Work item A — Can you repeat the abstract on neonatal MSG lesions word for word, from "Natarajan M, Wilkinson" to "18;102(1):97-104. doi: 10.1016/s0165-3806(97)00086-2."?
Work item B — How would you render this sentence from the abstract on neonatal MSG lesions in Spanish: "Computer-assisted densitometry was used to quantify Fos-like immunoreactivity (FLI) profiles in ARC."

Extracted text —

= = =

Natarajan M, Wilkinson M
Department of Obstetrics and Gynaecology, IWK-Grace Health Centre, Halifax, NS, Canada.
Brain Res Dev Brain Res. 1997 Aug 18;102(1):97-104. doi: 10.1016/s0165-3806(97)00086-2.
The neonatal brain is susceptible to neurotoxic insult. In a previous report we showed that a single neonatal injection of MSG, known to cause damage in the arcuate nucleus (ARC), induces a precocious yet otherwise normal puberty in female rats. We have examined this ability of the medial basal hypothalamus (MBH) to recover from an excitotoxic insult using the immediate-early gene c-fos as a developmental marker of ARC response to glutamate receptor stimulation with N-methyl-D-aspartate (NMDA). Groups of neonatal (postnatal day (PD) 2) pups were injected with MSG, then stimulated on subsequent days (PD 3-29) with NMDA, known to induce c-fos expression in ARC. Computer-assisted densitometry was used to quantify Fos-like immunoreactivity (FLI) profiles in ARC. Pups treated neonatally with saline (PD 2) showed a robust, age-specific expression of FLI in the ARC following NMDA treatment. The FLI response was absent in the days immediately following an MSG lesion but subsequently recovered up to 75% of maximum by PD 16. Almost full recovery was seen by PD 29. We also examined the ability of the ARC to recover following chronic MSG treatment (PD 2-8), known to induce extensive hypothalamic damage. These pups displayed an unusual response to subsequent NMDA injection, consisting of 5 min cycles of hyper- and hypoactivity. Stimulation with NMDA revealed only a 50% recovery of FLI even at PD 29. In both treatment groups (acute vs. chronic MSG) the zone of recovery (i.e., reappearance of FLI) was initiated close to the third ventricle and with time radiated towards the periphery of the ARC. Some cells which reacquired FLI in the ARC following lesions presented a highly irregular condensed nuclear morphology. We conclude that the recovery of hypothalamic function (i.e., onset of puberty) after a neonatal MSG lesion is coincident with the reappearance of a normal pattern of c-fos expression in response to NMDA stimulation.

= = =

Data under study —

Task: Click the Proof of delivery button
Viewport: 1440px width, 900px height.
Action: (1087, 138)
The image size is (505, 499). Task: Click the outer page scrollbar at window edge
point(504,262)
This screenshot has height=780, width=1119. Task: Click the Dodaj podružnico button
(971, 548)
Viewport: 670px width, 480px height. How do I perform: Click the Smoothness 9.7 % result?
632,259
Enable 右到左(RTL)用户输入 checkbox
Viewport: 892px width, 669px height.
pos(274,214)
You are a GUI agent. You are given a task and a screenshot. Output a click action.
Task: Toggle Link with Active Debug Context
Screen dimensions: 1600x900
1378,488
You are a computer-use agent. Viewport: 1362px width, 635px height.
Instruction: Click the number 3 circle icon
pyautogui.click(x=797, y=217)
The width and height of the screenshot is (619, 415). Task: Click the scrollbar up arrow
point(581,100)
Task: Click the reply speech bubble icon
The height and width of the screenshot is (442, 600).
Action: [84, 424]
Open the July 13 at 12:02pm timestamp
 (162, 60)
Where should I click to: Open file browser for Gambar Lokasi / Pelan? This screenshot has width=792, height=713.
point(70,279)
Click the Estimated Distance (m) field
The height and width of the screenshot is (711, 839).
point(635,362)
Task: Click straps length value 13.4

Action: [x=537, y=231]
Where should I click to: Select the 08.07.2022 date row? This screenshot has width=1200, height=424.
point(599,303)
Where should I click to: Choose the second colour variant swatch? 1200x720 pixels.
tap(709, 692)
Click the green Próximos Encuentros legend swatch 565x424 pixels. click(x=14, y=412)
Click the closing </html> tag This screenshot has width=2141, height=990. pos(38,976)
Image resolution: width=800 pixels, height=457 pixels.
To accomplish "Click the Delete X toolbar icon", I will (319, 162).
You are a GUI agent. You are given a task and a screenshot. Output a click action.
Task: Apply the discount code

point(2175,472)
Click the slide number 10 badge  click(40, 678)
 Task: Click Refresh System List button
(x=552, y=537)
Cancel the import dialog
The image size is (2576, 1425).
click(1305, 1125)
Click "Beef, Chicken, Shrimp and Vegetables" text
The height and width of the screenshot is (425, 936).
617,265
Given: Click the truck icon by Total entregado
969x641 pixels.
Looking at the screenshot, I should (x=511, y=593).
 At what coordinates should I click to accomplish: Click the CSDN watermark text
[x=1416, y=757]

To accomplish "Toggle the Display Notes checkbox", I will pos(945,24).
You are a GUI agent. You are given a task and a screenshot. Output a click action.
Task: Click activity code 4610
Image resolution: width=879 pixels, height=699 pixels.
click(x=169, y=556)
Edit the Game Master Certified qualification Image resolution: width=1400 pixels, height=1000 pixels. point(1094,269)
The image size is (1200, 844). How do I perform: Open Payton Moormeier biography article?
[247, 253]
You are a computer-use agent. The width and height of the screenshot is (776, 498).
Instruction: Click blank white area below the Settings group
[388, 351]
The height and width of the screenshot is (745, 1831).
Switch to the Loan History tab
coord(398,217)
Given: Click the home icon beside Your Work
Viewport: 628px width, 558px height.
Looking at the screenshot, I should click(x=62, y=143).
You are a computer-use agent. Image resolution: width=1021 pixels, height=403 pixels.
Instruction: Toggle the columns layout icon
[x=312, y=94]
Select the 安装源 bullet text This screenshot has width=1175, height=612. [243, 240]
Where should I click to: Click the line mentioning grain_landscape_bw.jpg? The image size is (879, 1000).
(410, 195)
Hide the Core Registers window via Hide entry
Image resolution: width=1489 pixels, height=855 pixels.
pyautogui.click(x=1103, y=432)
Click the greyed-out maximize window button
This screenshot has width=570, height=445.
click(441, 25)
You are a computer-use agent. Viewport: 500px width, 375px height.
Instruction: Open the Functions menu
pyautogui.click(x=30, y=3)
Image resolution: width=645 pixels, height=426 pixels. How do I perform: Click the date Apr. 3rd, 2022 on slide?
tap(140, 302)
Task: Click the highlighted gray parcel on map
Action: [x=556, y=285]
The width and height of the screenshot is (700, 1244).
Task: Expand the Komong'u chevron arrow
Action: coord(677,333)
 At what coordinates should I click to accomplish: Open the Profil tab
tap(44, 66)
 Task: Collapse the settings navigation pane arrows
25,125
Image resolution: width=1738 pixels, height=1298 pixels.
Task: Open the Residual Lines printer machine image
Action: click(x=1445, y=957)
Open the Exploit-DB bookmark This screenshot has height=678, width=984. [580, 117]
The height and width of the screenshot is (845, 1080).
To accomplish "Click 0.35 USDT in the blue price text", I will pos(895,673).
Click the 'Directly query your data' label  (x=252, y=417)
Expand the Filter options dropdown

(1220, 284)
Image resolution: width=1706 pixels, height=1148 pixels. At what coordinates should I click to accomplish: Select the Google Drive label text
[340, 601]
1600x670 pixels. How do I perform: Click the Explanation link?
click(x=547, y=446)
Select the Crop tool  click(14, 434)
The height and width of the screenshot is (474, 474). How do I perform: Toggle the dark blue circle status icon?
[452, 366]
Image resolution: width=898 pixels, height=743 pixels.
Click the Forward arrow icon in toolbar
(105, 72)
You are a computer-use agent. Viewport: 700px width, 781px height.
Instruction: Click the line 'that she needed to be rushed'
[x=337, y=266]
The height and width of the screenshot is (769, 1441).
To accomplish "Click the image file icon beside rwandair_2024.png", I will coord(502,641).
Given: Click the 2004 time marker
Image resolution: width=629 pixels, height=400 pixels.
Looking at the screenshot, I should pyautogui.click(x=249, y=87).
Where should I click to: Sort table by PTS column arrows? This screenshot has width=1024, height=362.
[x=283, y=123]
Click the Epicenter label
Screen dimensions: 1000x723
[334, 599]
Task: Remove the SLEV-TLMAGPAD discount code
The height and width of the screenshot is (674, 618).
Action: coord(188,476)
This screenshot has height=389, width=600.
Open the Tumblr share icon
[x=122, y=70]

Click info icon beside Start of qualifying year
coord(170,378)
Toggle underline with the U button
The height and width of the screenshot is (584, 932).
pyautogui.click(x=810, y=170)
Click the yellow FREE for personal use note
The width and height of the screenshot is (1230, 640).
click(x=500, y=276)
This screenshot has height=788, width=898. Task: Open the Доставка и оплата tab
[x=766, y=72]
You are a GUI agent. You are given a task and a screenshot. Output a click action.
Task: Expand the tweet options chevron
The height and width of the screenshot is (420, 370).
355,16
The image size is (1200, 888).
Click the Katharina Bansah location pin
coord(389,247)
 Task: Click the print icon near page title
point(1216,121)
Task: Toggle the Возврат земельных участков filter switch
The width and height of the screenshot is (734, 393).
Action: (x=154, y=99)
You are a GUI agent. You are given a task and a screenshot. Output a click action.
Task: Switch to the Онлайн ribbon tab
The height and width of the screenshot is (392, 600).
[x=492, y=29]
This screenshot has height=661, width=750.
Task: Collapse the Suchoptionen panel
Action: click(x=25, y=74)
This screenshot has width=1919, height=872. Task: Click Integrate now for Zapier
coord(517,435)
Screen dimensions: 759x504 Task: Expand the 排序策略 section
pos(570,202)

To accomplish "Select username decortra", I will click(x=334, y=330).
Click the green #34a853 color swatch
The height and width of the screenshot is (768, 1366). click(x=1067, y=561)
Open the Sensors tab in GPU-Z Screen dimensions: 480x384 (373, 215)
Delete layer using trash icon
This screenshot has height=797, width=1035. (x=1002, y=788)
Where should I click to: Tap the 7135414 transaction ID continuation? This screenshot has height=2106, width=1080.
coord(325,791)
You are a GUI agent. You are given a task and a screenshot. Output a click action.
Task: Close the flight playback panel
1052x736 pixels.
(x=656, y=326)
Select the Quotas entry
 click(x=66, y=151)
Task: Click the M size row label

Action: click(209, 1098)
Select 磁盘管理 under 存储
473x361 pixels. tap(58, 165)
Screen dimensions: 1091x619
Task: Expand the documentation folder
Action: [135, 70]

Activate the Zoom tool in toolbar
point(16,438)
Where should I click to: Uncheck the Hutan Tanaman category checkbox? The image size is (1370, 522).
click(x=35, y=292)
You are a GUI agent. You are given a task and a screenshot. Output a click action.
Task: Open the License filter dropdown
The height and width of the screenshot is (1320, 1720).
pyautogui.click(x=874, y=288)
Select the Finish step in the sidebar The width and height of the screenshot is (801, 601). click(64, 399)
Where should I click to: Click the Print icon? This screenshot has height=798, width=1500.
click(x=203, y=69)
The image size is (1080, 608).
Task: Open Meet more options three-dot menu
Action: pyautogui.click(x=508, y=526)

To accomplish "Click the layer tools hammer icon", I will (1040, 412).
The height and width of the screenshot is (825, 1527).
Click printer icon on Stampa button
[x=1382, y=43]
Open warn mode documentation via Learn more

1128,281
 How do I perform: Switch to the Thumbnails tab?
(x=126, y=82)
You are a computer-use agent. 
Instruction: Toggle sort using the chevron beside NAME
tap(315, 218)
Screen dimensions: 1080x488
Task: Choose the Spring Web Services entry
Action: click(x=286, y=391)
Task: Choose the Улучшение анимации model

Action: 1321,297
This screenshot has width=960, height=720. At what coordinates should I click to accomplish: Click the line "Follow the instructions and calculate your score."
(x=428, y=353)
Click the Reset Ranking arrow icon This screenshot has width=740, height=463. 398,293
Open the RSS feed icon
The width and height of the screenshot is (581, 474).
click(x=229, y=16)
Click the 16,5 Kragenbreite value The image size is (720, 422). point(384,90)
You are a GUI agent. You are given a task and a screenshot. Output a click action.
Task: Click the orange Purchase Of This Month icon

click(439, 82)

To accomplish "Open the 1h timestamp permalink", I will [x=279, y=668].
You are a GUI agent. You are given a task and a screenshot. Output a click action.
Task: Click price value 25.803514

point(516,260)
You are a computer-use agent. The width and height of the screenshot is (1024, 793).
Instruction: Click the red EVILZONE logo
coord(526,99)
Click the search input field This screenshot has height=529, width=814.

= = =

Exercise response A —
Natarajan M, Wilkinson M
Department of Obstetrics and Gynaecology, IWK-Grace Health Centre, Halifax, NS, Canada.
Brain Res Dev Brain Res. 1997 Aug 18;102(1):97-104. doi: 10.1016/s0165-3806(97)00086-2.

Exercise response B — Se utilizó densitometría asistida por computadora para cuantificar los perfiles de inmunorreactividad similar a Fos (FLI) en el ARC.